Natalie Felzenszwalbe et Céline Masson : Par ailleurs, cette position apparaît désormais en profond décalage avec les réformes législatives importantes qui, depuis une vingtaine d’années, ont révisé l’état civil, la filiation et notamment modifié les règles d’attribution du patronyme, qui accordent une large place à la volonté individuelle. Si ces changements alignent la France sur la conception libérale qui prévaut le plus souvent à l’étranger, cette libéralisation n’est que partielle car soumise au politique et aux nouveaux centres d’intérêt de l’Etat (sécurisation de l’identité et des titres d’identité, informatisation de l’état civil, etc.). Surtout, l’usage par le Conseil d’Etat de la notion de consonance étrangère est un alibi douteux qui pose la question de savoir ce qu’est un « nom français » et un citoyen français avec un nom « venu d’ailleurs ». Certains patronymes portés par des Juifs sont-ils moins « français » que bien des noms bretons, basques, corses ou alsaciens ?

Natalie Felzenszwalbe et Céline Masson : Depuis quelques mois, l’administration a modifié sa position et donne une suite favorable à ceux qui veulent porter et transmettre le « nom juif » jadis abandonné.
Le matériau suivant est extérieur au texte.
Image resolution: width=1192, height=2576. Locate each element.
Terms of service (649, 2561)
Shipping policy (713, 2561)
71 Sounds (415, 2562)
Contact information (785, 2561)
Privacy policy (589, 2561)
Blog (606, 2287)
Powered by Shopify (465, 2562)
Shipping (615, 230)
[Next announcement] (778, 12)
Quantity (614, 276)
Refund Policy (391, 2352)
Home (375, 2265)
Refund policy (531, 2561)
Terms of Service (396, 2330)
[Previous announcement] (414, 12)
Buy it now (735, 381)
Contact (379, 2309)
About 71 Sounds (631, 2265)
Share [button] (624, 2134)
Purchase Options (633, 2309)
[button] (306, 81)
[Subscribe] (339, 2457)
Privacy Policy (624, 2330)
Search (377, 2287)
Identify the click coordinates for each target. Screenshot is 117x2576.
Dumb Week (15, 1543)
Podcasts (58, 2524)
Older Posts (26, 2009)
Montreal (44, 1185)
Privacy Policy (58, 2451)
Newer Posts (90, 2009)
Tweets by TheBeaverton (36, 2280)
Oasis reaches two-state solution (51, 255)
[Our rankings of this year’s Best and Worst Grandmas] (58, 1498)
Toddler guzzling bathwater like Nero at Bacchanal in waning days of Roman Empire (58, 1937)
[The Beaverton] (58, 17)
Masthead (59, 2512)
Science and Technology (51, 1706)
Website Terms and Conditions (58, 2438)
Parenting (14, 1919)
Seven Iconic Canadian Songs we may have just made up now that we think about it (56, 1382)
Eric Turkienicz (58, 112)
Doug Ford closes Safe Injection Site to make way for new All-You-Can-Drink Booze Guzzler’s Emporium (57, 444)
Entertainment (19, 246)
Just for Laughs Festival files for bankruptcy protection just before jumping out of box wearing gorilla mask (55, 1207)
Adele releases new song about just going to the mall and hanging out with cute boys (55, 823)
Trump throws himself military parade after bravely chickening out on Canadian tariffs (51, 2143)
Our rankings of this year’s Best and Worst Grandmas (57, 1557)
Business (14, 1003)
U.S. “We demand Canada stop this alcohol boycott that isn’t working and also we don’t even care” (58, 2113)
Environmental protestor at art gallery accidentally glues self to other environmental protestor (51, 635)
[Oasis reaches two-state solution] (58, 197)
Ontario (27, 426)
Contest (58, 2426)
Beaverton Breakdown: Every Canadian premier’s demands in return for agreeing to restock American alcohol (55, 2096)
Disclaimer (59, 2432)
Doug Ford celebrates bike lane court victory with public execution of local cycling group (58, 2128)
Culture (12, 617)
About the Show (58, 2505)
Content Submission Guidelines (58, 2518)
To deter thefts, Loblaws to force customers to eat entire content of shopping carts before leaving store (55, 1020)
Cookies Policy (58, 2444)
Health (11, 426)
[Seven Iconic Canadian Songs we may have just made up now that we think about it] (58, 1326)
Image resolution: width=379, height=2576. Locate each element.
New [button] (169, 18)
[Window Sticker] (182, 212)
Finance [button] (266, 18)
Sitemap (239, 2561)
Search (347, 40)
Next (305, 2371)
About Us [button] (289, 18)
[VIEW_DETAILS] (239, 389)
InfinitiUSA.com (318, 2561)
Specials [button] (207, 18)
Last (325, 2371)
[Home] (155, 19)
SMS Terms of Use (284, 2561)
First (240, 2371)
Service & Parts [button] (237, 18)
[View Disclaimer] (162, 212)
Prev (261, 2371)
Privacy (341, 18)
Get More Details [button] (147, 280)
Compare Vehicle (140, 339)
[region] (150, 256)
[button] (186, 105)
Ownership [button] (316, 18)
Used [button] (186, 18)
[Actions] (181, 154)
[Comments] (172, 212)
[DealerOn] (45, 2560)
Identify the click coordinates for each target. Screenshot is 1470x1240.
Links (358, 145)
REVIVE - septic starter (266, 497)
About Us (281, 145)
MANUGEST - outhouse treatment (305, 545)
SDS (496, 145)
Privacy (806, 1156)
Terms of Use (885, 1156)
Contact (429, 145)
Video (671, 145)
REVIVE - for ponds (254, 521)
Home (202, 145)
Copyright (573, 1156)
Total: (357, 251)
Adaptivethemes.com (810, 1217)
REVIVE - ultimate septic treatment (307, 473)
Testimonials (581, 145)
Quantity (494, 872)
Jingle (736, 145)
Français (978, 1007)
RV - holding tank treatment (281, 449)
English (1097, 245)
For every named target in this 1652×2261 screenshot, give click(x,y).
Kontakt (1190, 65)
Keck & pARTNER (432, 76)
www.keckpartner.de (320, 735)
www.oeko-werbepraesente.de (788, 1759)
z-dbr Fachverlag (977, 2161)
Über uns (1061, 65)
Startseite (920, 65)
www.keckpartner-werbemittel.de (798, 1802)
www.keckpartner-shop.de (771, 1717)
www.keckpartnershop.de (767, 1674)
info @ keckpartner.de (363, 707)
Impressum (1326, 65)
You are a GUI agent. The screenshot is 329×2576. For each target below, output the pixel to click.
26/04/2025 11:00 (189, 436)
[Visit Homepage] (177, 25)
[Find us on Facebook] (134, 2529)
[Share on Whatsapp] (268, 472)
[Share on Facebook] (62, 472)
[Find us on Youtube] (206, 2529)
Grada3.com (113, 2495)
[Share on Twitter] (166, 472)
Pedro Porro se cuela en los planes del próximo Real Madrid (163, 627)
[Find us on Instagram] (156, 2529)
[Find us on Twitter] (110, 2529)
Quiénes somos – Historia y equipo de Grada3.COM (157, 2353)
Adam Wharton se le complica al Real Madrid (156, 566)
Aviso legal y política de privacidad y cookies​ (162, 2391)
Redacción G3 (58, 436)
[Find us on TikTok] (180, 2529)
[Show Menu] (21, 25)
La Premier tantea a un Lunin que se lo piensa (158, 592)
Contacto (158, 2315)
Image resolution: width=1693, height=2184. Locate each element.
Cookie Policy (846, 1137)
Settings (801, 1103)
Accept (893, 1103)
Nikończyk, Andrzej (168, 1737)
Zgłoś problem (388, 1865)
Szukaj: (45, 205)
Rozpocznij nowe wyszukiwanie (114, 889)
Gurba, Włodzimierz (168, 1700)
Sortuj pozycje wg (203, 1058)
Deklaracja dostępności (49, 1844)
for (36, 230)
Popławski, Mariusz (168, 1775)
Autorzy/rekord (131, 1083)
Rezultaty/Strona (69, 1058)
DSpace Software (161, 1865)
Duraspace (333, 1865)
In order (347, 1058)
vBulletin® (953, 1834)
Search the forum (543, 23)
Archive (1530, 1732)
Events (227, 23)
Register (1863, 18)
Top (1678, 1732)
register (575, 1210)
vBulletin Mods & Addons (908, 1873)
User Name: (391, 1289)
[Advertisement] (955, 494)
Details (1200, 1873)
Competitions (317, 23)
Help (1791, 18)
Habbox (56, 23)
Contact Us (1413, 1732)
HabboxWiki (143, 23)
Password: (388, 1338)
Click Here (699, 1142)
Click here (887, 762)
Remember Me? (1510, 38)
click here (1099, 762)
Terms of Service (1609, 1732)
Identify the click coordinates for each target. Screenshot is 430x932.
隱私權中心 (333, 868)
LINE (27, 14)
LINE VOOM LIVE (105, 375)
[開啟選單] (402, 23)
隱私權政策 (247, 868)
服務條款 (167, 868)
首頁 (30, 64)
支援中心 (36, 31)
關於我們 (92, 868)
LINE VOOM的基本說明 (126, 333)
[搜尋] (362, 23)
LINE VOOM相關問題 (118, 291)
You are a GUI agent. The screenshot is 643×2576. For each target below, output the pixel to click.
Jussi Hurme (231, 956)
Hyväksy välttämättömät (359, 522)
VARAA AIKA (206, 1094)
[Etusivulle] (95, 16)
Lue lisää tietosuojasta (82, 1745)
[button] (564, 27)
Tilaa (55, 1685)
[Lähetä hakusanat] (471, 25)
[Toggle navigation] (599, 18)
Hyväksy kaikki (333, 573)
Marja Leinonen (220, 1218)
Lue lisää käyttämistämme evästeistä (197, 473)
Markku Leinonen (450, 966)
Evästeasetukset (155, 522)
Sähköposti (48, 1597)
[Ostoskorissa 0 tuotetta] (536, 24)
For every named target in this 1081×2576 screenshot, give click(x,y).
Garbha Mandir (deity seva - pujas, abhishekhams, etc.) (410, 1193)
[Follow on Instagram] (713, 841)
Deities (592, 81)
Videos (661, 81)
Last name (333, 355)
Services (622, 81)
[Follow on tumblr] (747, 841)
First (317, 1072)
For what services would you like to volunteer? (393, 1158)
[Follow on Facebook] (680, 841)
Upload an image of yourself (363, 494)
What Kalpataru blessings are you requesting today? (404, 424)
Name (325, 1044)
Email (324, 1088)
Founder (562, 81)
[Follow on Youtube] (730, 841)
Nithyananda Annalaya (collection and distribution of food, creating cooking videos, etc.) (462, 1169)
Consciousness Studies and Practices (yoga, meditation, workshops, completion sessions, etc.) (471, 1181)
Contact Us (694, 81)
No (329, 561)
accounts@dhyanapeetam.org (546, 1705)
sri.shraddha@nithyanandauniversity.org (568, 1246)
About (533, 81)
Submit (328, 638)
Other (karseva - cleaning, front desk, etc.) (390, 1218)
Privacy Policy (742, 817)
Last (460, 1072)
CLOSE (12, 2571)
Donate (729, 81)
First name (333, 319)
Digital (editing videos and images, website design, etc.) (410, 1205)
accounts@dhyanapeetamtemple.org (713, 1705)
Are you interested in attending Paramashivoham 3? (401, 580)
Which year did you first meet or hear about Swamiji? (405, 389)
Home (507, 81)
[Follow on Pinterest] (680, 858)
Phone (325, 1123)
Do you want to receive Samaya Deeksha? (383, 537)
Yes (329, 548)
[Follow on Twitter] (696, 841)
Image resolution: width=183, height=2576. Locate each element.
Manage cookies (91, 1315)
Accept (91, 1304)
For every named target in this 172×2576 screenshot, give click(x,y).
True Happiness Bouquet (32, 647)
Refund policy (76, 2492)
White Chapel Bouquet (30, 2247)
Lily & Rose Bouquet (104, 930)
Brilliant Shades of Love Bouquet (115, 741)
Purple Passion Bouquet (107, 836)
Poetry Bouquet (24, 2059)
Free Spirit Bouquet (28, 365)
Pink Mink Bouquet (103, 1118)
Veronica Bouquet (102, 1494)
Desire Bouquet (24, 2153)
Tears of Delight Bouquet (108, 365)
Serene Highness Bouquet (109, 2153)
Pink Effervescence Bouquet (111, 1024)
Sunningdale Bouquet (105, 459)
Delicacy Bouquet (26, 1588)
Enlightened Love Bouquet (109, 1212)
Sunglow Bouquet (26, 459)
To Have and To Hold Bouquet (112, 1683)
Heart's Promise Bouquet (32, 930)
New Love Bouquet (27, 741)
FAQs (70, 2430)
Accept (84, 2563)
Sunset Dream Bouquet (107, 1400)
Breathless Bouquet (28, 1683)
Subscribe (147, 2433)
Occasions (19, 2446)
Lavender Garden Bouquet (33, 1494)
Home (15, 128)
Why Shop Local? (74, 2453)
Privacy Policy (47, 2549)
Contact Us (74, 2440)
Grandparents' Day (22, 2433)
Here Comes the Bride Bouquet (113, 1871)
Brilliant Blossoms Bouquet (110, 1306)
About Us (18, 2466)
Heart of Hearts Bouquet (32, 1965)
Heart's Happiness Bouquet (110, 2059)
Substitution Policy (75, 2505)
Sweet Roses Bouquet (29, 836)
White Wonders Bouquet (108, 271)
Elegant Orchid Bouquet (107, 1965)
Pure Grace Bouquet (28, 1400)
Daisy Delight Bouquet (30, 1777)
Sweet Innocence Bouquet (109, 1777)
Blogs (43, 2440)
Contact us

Elle semble avoir été sensible à l’argumentaire du collectif la Force du nom selon lequel une réparation pleine et entière doit être faite. Réparation judiciaire marquée dans les années 80 et 90 par les procès Barbier, Touvier et Papon. Réparation politique ensuite en 1995 avec le discours de Jacques Chirac au Vél d’Hiv qui affirmait que la rafle du 16 juillet 1942 avait conduit « la France », et non plus seulement le régime de Vichy, à commettre l’irréparable. Réparation matérielle encore, celle des spoliations dont les Juifs avaient été victimes durant l’Occupation.

Natalie Felzenszwalbe et Céline Masson : Et réparation symbolique enfin, avec la possibilité de reprendre son nom juif. « L’entreprise nazie était conçue comme meurtre du Nom : rassembler tous les corps qui répondent au nom juif », nous dit Daniel Sibony, « pour qu’en refermant sur eux la porte des camps de la mort ou des fosses communes on obtienne que ce Nom soit sans vie ». Reprendre le nom perdu est, en effet, un symbole réparateur tout autant qu’un acte de fidélité au peuple juif et un refus obstiné de l’effacement. Ce geste manifeste, par-dessus tout, un désir de vie, concluent Natalie Felzenszwalbe et Céline Masson (fin des extraits adaptés ; cf. lien vers source en bas de page).

Sans doute Natalie Felzenszwalbe et Céline Masson n’ont-elles pas compris que le péril actuel, c’est l’allahïcité française, cette laïcité à géométrie variable, qui se soumet à l’islam, tout en devenant de plus en plus christianophobe, israélophobe et judéophobe. J’espère que les jeunes générations françaises non-musulmanes dépasseront la vision gauchisante de la question juive pour entrer dans une alliance judéo-chrétienne libre et laïque.

La vision gauchisante de la question juive consiste à pleurer les Juifs en pyjama rayé d’hier et à détester les Juifs en uniforme vert-Tsahal d’aujourd’hui. L’alliance judéo-chrétienne, au contraire, se concrétise dans la défense d’une société libre et laïque de culture judéo-chrétienne. Dans cette société, Shlomo Levy temporairement nommé Jean Dupont redevient Shlomo Levy.

Reproduction autorisée avec mention www.dreuz.info

http://www.liberation.fr/societe/2013/02/28/reprendre-son-patronyme-juif-la-fin-du-non-francais_885375

Natalie Felzenszwalbe et Céline Masson, auteures de « Rendez-nous nos noms ! Quand des Juifs revendiquent leur identité perdue », éditions Desclée de Brouwer, 2012.